酒井宏樹 例えば、今日、クラブハウスを出るのは僕が最後でしたけど、試合の2日前っていうのは、とても重要で、集中力を上げていくことに専念しています。練習自体は軽かったんですけど、皆、メンタルはほぼ試合と同じです。終わったあと、しっかりストレッチして、マッサージして、サウナ入って、アイスバス入って。できる限りのことをして、自分の疲れをとろうとする日です。そして、試合後、週明けには、負荷を高くし、自分の体をいい意味で傷つける、刺激を与える。そんな感じで考えています。

――そういう自由な時間を過ごすのには、やりたいことを優先していますか? それとも、身体を休めるとかそういう方を?

酒井宏樹 僕の性格的には、結構やりたい方だから、フィジカルコーチと相談しながら上手くバランスをとっています。
そして、家に帰ったら、家族と触れ合うことが優先。やるべきことは全て、練習場を出るまでに。家ではサッカーのことはしない。きっちり分けるようにしています。

――どのように努力していますか? 毎回練習とか試合の後に、自分のプレーを振り返って、次、それを意識しながらプレーをしていたりとか。

酒井宏樹 そうですね、僕の場合、試合中に起こった悪いプレーの方が結構印象に残って、明確に自分の頭の中に残るんですよ。だから、「悔しい」って思ったプレーは、どうやって練習したらそれが直るようになるのか、を。考える時点で、ひとつステップは踏んでますし、それで、いろんなひとと相談したり話しあいながら、こういうことをやっていけば、よくなるかもしれない、って。1日1日、トライです。「これやって、ちょっとよくなったかな」「でも、そんなに変わんないな」って思ったら、また違う日に違うことを。で、「ちょっと上がった」ってなったら、「あ、じゃあ、これちょっとしばらくやってみよう」みたいな感じでやってます。僕のポジションには、フリーキック練習とかシュート練習みたいに、これをやればうまくなるっていうものがないから、常に模索しながら、やってます。

――サッカーで、脳は筋肉みたいに鍛えるもので、イメージトレーニングする時に使っている脳の部分が、プレーしている時に実際使っているものと同じって言われていますが、そういうイメージトレーニングしていますか?

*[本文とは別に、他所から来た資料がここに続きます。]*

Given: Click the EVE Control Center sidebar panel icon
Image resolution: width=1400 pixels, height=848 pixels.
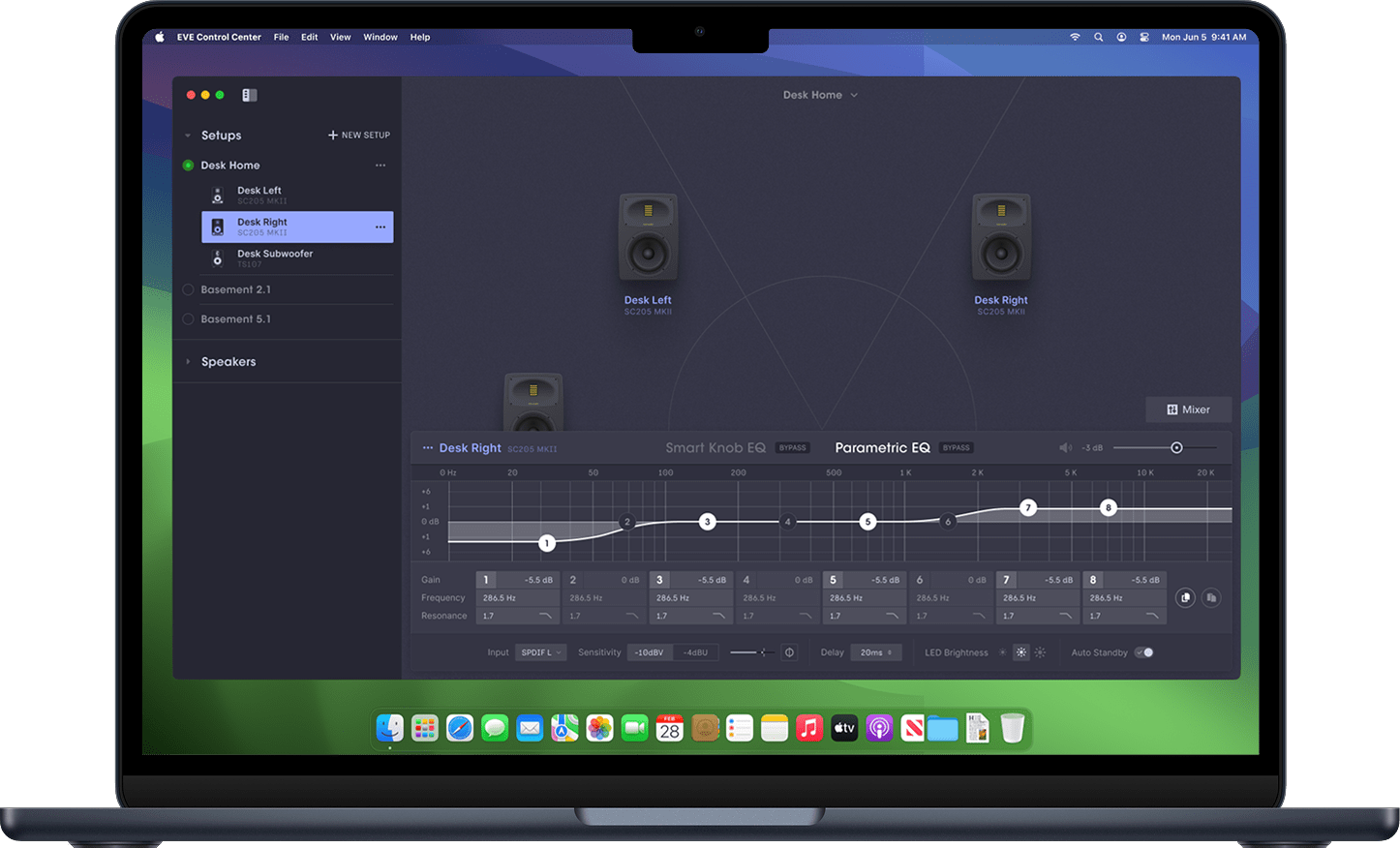Looking at the screenshot, I should pyautogui.click(x=249, y=94).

酒井宏樹 うん、プレーしている時……多分、君もサッカーをやっているからわかると思うけど、それは、試合中の90分やっていること。プロは試合90分で、その中で、いろんなことが起きるんですよ。だから、僕のイメージは常に、何があっても冷静に対処できるような準備。いいプレーがあっても、テンションがガッと上がらないようにちょっと抑えたりとか、すごく悪いプレーがあっても、落ちないで平常心保ってたり。それだけ、かな。イメージしているとしたら。

――サッカーではメンタルが大事って言っていましたけど、それは、自分に自信を持ってプレーするということですか? やっぱり多くの選手みたいに、試合の前はプレッシャーあるとも言ってましたけど、それをどうやって克服して、プレーをしていますか?

酒井宏樹 現時点で、乗り越えてないですよ。1日1日、すごいプレッシャーと戦っています。

――じゃあ、プレッシャー、次の試合に向けてもありますか?

酒井宏樹 もちろん。毎試合毎試合、緊張って感じじゃないんですけどプレッシャーはあります。それを、どれだけ不安要素を取り除いていくかっていうスタンスでいます。対戦相手の特長とか利き足、どういうクセがあるとか、ビデオで見てます。ミスして大惨事にならないように、知れることは知っておく、やれることはやるという。

――よくヨーロッパで、日本人にはファイティングスピリットが足りないって言われていますよね。たとえば、フランスでは、5歳ですでに、サッカーのグランドは戦場で、もう戦争しているつもりで、相手を潰す気でプレーしろと教わります。でも、酒井選手は、それが足りないようには見えないし、ファンサポーやターもそう思っていないんですけど、どういうことを意識して、どんな気持ちでプレーしてますか?

酒井宏樹 でも、まだまだ足りないと、そういう局面での迫力とか威圧感っていうのは、まだまだこっちの選手に比べたら全然足りないと思っていますよ。相手の足を壊すとか、そういう気持ちでは全く行ってないですし、だけど、ファウルでも止めないといけない局面っていうのは必ずあるから、そこのオンとオフはしっかり。
思い切りガッツり、ガッツり行かなくちゃ行けないという局面を作っちゃってるのは自分だから、そうならないように気をつけてます。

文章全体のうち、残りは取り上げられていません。